Он испытующе обвел взглядом придворных, обойдя лишь толстяка, хотя его брюхо особенно лезло в глаза. — Я же занят живыми. Сегодня я объявляю короля Наваррского моим единственным и законным наследником. Он весьма способный правитель, которого я искренне… — Все это он сказал, не переводя дыхания, без пауз, чтобы опаснейшая фраза насчет наследника как можно меньше выделялась, а может быть, даже и вовсе не дошла бы до слуха присутствующих. Однако случилось по-другому. Начался ропот. Обтянутое шелком брюхо надвинулось на короля. А король лопотал еще торопливее:

— Я всегда его искренне любил и знаю, что он мне друг. Он легко увлекается, любит крепкую шутку, но по природе толков. Я убедился, что мы с ним близки по характеру и можем поладить друг с другом.

— Да ведь он протестант! — заорал в ответ Майенн.

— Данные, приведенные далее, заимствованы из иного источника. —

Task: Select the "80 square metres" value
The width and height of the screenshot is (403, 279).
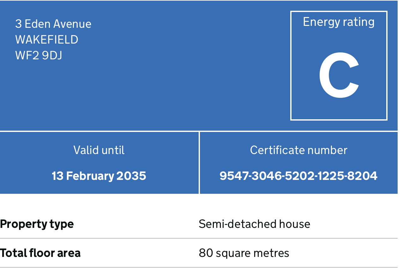Action: (244, 253)
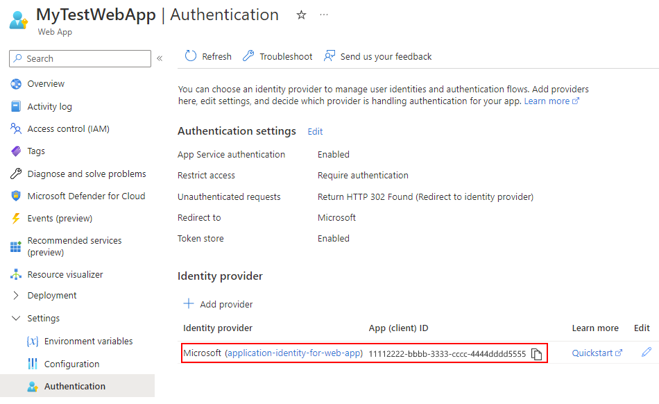Expand the Deployment section
This screenshot has height=404, width=659.
click(52, 295)
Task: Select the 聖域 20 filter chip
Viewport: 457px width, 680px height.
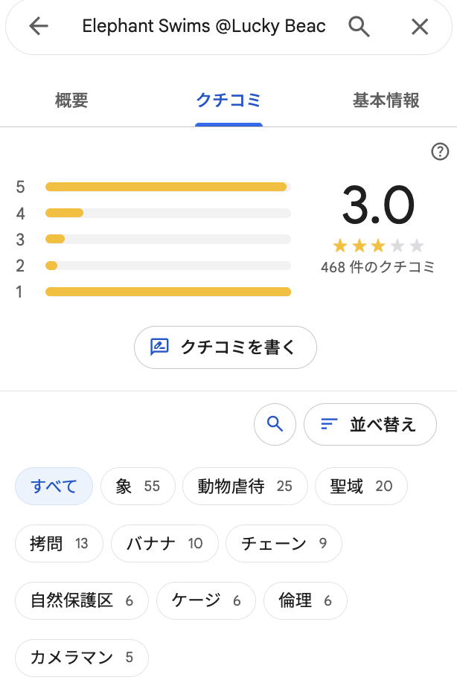Action: coord(361,486)
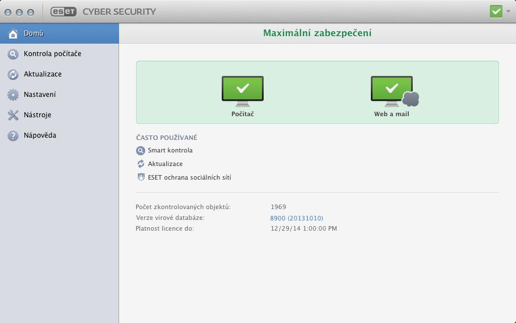Click the Aktualizace refresh icon in sidebar
Viewport: 516px width, 323px height.
click(x=13, y=74)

— Я ухожу к себе в кабинет, — заявил король, вставая. Придворные расступились. Дверь, в которую он вышел, осталась открытой, они видели его удалявшуюся спину. И тут Майенн раскричался: — Назначить наследником гугенота, это тебе даром не пройдет, Валуа! Самому уж и терять нечего, а еще престолы раздает!

Король все слышал, пока медленно плелся через соседнюю комнату, чтобы его бегство не было слишком явным. А они именно потому и не закрыли дверь. Иные даже высунули головы, чтобы увидеть раньше других, не затеял ли он что-нибудь опасное. Наиболее пугливые бросились за ним следом. А Майенн бушевал: — Нет, пусть вмешается папа! Мы заставим отлучить Валуа от церкви, — визжал он фистулой. И тут же визжал обратное: — Выбреем ему тонзуру и заточим в монастырь!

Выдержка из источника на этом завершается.